小柴プロジェクトと和田プロジェクト

 http://www.shugiin.go.jp/itdb_kaigiroku.nsf/html/kaigiroku/009615920040526022.htmから。

 衆議院文部科学委員会にて、ニュートリノ検出の小柴昌俊先生と、ヒトゲノム解析の和田昭允先生が、加藤紘一氏らに答える。

 そこで和田先生が開陳した、2つのプロジェクトの共通点と違い。

小柴プロジェクトと和田プロジェクトの共通点

  • 我が国のハイテクの優位をフルに使って世界の先頭を切ろう
  • 我が国にあるすぐれたものをどんどん使ってほかの分野においても先頭を切ろう


小柴プロジェクトと和田プロジェクトが非常に明確に明暗を分けた点

  • 国家予算の投資メカニズム

小柴プロジェクト 文部科学省予算
和田プロジェクト 科学技術庁振興調整費

 文部省管下の大学にはじかに落とせないということで理化学研究所を受け皿とし、また、科学技術庁の振興調整費で三年やりました後は、予算を出すもととして、がん特別研究というようなそちらの枠をとったということで、同じプロジェクトに対して非常に予算が回り道して出て、かつ、受け皿のところの例えば理化学研究所がプロジェクトに関してかなりの発言権を持つようになった。
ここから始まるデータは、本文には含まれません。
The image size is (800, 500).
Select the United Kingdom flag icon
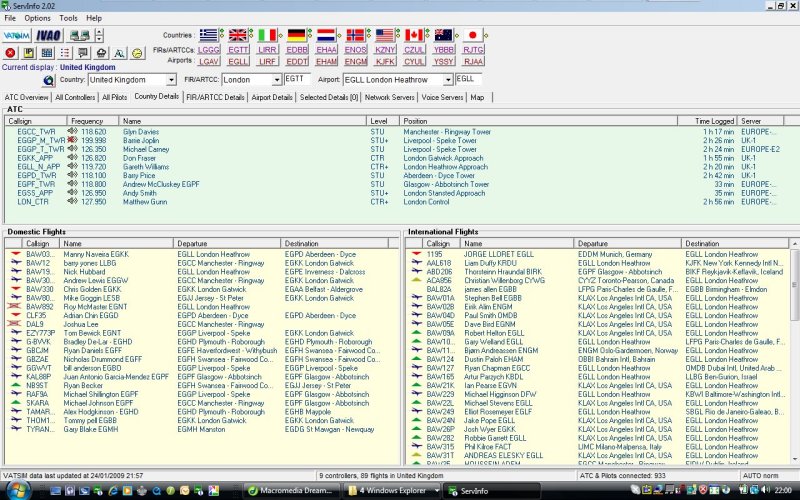239,34
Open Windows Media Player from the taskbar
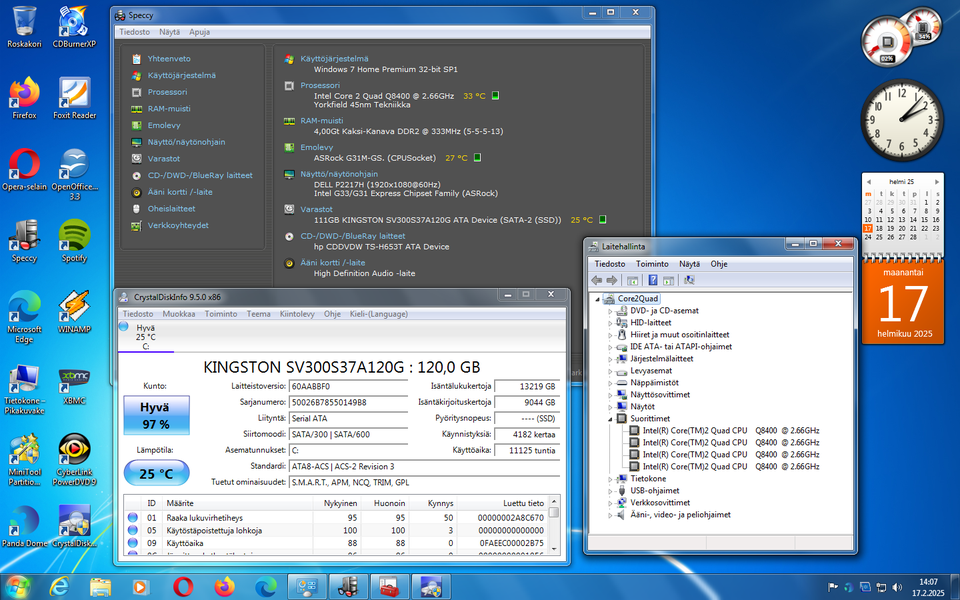The image size is (960, 600). point(141,586)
言いかえますれば、そこで和田の主導から問題が外れたわけであります。

  • 研究者社会の風土 物理研究者社会と生物研究者社会

小柴プロジェクト 中プロジェクト
物理学には大プロジェクトが多く、それぐらいのものが出てもそんなに強い反対はない。
大きな課題に正面から挑戦するという体質

和田プロジェクト 生物科学社会の中では突出したプロジェクト
強い抵抗。
日本の生物学者には、大きな課題に正面からチャレンジする習慣というのが、当時は少なくともありませんでした。

  • 協力企業の相違

小柴プロジェクト 浜松ホトニクスというワンマン社長
和田プロジェクト 中間管理職に、おまえ、何でもうからないことをやっているんだ

  • 純粋科学の産業化への抵抗

小柴プロジェクト 産業化とは全く無関係、物理の大きな課題への挑戦だということで認められました
和田プロジェクト 産業機器として発展する可能性
産業への奉仕が歓迎されなかった当時では非常な逆風産業に大学の研究者が協力するというのは何かこう魂を売るような、そういうような感じもある部分にはございました。
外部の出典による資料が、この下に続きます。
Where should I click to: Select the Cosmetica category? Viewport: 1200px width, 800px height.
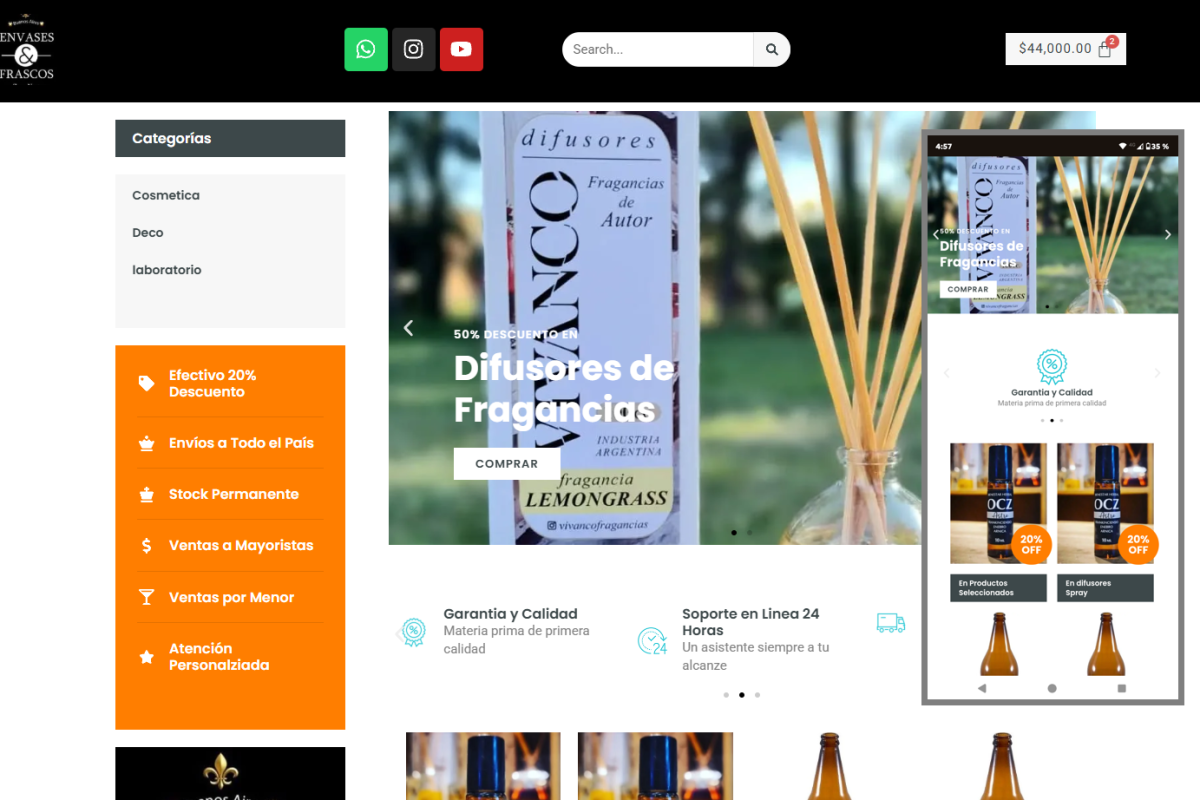166,195
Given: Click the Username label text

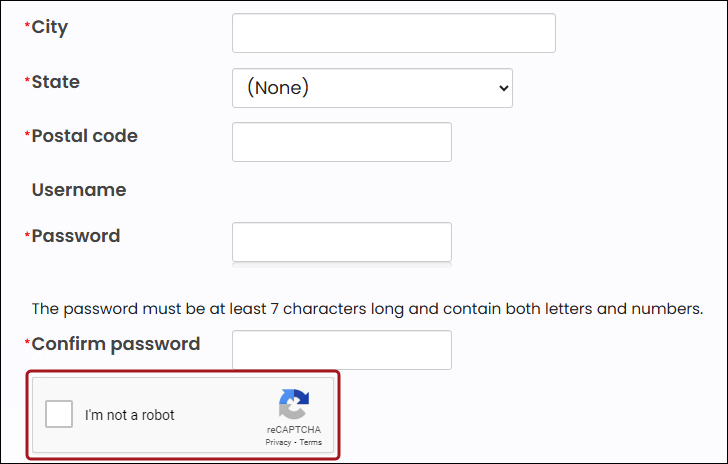Looking at the screenshot, I should tap(79, 190).
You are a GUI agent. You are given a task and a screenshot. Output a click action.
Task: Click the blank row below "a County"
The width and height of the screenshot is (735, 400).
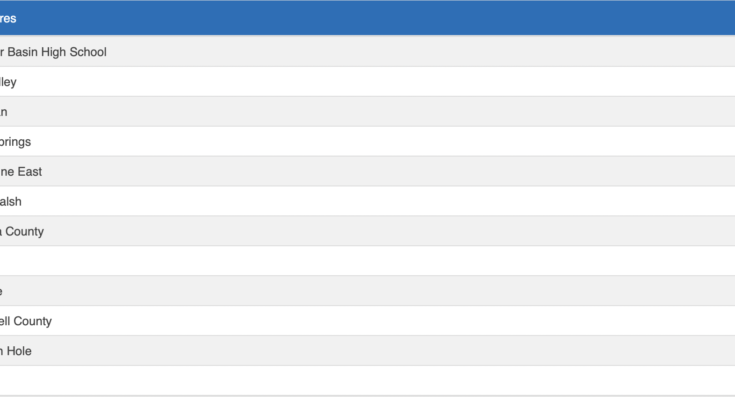367,262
ゲノム解読というのが生命科学の大きな課題であるという認識が少なくとも我が国には全く欠如

  • 米国への配慮

小柴プロジェクト 完全に学術的競争と認識、フェアに競争しよう
和田プロジェクト 多くの企業、日立、富士写真フイルム等々有名企業が多く参加米国の下院議員が生命産業における日本の独走という危機を必要以上に言い立てまして、日本にやられてしまうぞという、そういうことをキャンペーンを広げまして、一方、日本国内の反対研究者はそれをとらえて、アメリカを余り刺激するとろくなことはないぞということで和田プロジェクトを抑えにかかった。